[Available data]
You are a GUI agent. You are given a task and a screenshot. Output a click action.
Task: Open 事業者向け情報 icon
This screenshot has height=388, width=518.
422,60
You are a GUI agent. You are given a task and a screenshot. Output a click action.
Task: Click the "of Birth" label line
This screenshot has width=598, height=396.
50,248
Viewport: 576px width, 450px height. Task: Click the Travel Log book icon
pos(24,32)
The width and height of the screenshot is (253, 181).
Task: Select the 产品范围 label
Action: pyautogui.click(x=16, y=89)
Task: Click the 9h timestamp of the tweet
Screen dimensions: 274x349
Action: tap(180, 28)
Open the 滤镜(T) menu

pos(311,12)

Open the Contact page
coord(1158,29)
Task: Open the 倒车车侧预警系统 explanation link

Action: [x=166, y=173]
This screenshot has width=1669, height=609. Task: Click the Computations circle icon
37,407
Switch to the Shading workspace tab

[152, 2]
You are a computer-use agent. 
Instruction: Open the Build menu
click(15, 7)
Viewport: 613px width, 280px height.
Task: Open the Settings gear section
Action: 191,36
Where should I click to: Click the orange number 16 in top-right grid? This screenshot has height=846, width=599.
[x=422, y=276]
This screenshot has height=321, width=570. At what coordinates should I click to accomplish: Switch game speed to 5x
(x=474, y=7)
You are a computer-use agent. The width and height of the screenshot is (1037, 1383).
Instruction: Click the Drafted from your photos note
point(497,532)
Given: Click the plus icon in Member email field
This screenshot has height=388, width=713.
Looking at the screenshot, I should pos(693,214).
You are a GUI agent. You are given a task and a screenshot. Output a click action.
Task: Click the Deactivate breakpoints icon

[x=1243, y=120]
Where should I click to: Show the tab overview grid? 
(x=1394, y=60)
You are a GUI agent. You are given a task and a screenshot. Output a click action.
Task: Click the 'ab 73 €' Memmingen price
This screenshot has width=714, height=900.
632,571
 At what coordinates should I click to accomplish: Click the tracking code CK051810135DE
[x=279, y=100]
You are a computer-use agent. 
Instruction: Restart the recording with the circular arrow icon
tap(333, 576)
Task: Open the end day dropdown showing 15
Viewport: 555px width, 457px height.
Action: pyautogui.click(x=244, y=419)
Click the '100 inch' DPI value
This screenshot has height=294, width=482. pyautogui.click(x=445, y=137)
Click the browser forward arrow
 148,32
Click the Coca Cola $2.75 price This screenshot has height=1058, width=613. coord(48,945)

[Required task] Count the lines in the entries above that contain the string "coordinates", and give only that number.

[Full response] 2